El hombre sentado by Ariel Magnus

El hombre sentado by Ariel Magnus

autor:Ariel Magnus [Magnus, Ariel]
La lengua: spa
Format: epub
Tags: S2
ISBN: 9789871673285
editor: Eterna Cadencia
publicado: 2013-12-26T05:00:00+00:00


EL HOMBRE ACORRALADO

“¡Siguen mandando flores!”, exclamó la enfermera con un asombro rayano en la indignación. Había entrado casi corriendo, se detuvo apenas para mostrar los nuevos ramos y luego los colocó junto a los que se alineaban sobre la mesita de vidrio al fondo del cuarto. Había más al otro lado de la puerta, sobre una mesa de caoba cargada de portarretratos, lo que no permitía apreciar las esvásticas grabadas en su superficie. La flanqueaban una silla señorial y una pequeña alfombra persa. Arriba colgaba de la pared un antiguo sable y, no menos antiguo, un retrato del Comandante en Jefe de las Fuerzas Armadas (r).

Al que nadie hubiera reconocido en la figura del viejo demacrado e hirsuto, de boca cadavérica y ojos sin dientes, envuelto en una sábana blanca como una larva, que ahora sacudía los barrotes de aluminio que lo protegían de caerse de la cama. Una enfermera morruda, casi un clon de la florista, intentaba adecentarle la cabellera blanca con un peine de mujer.

–Es normal cuando alguien cumple cien años y fue tan poderoso que se convirtió en general y millonario –comentó la peinadora.

–¿Millonario? –intercedió el médico de delantal abierto–. Es lo mínimo que puede decirse cuando se trata del terrateniente más importante del país. Ocho mil hectáreas de tierra de cultivo y el doble de bosque. En total hacen veinticuatro mil hectáreas, lo que en metros cuadrados da...

–Doscientos cuarenta millones, ¿no? –lo ayudó su colega de delantal cerrado.

–Exacto. Doscientos cuarenta millones de metros cuadrados de tierra. –Avanzó una doscientoscuarentamillonésima parte de esa cifra sobre el linóleo de la habitación–. Y sin contar los ocho lagos que también posee.

El viejo lanzó un gemido de jactancia o rectificación (acaso los lagos eran nueve) y los médicos cruzaron el pasillo interno hacia el cuarto de enfrente.

–¡Qué fantástico! –admiró la peinadora al magnate.

–¡Increíble! –se sumó la florista, embelesada.

–Oh, oh –la peinadora reinterpretó el gemido–. Creo que es la hora del orinal.

La peinadora alzó a la larva por los sobacos de modo que la florista pudiera colocarle el recipiente de acero bajo la cadera.

–¡Ya están aquí! –un hombre de traje oscuro se asomó al cuarto de los médicos y luego repitió el anuncio hacia este lado del pasillo.

El gusano jadeó, esta vez de alivio, y un intenso olor a militar invadió la habitación justo en el momento en que empezaron a hacer su ingreso los mierdas.
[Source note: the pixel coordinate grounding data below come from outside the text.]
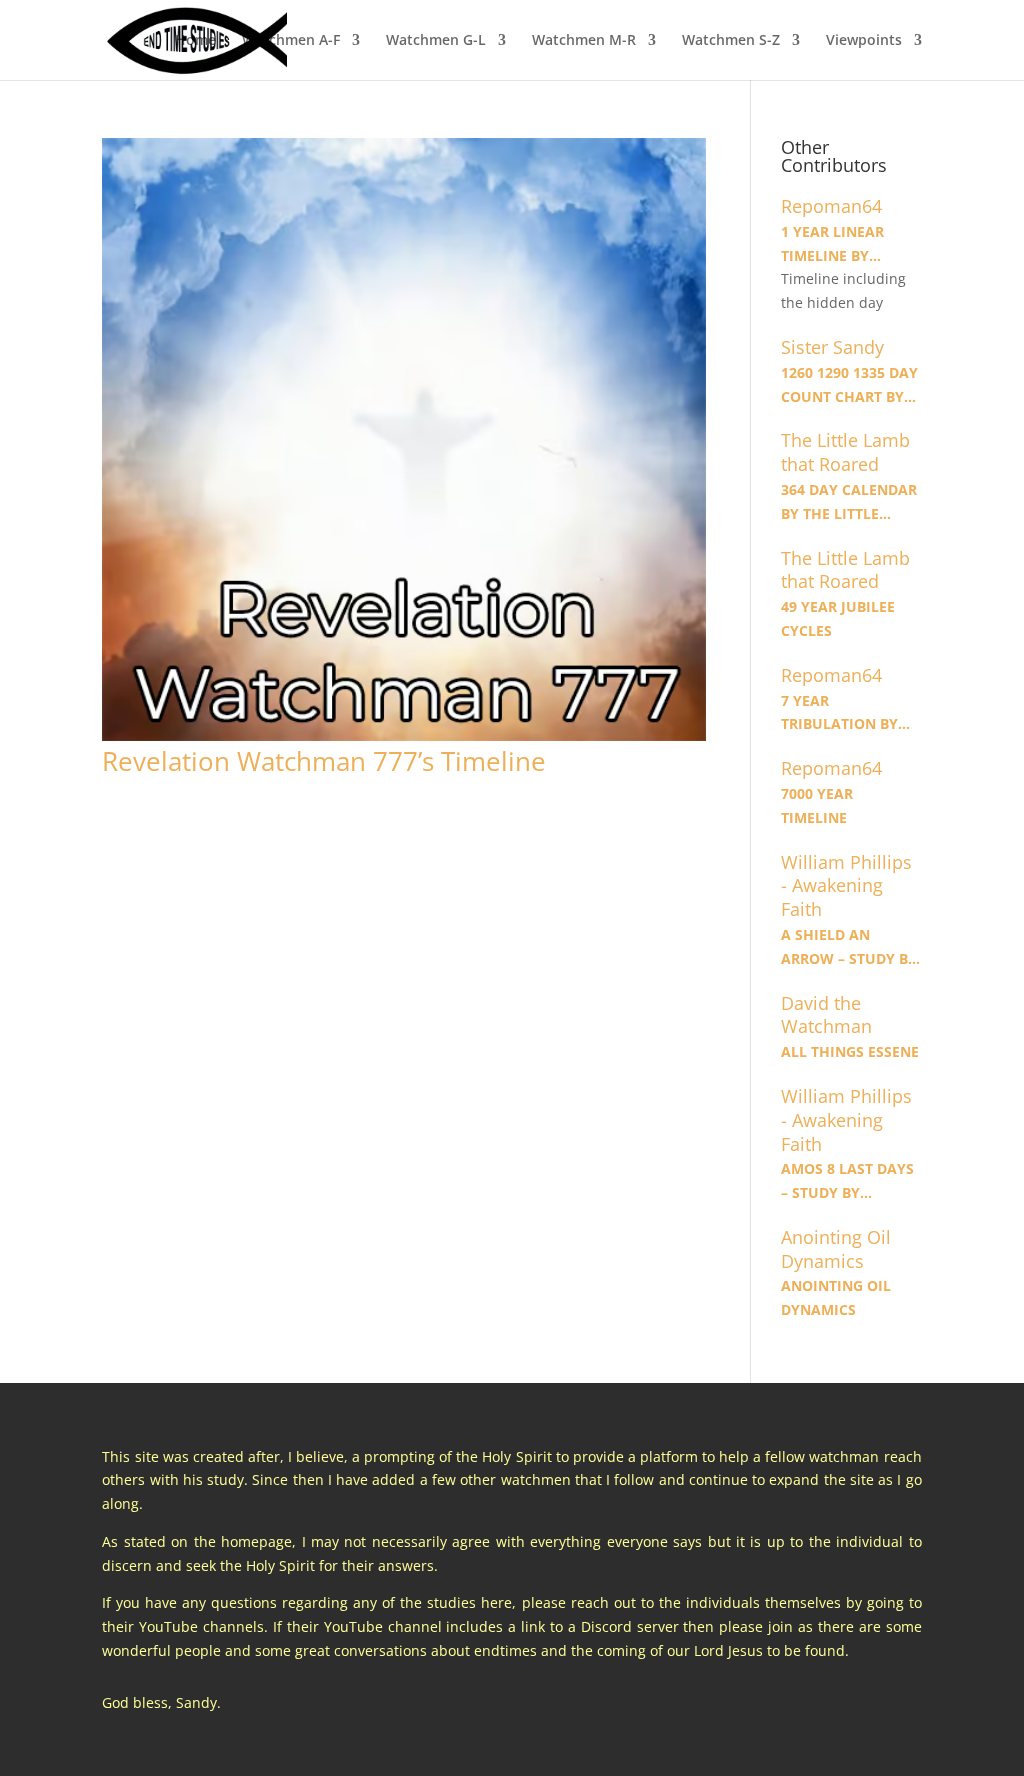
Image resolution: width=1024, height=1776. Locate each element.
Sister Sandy (832, 347)
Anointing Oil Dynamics (836, 1249)
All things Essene (850, 1051)
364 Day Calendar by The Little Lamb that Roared (849, 503)
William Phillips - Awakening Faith (846, 886)
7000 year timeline (817, 805)
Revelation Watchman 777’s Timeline (324, 761)
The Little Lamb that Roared (845, 452)
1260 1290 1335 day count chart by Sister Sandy (849, 386)
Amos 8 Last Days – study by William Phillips (847, 1182)
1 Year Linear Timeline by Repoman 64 (832, 245)
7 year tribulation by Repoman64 (839, 714)
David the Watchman (826, 1015)
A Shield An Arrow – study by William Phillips (849, 948)
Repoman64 (831, 206)
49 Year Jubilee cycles (838, 618)
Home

Menos la secretaria del general Bengtsson, eran todos hombres, trece en total, catorce ahora que se les sumaba el textista beodo. Se habían sacado el sombrero y formado un semicírculo alrededor de la cuna. Suponían que el tufo era normal, o al menos disculpable, en una persona tan deteriorada, prácticamente putrefacta. Igual trataban de no respirar por la nariz.

–Honorable General y Comandante en Jefe emérito –el general Bengtsson se había adelantado hasta la cuna del viejo y tras ponerse los anteojos desplegó un pequeño papelito–. Es propio de la condición humana el envejecer. A los años se añaden los años, a la experiencia, la experiencia, durante nuestro incesante viaje alrededor del Sol.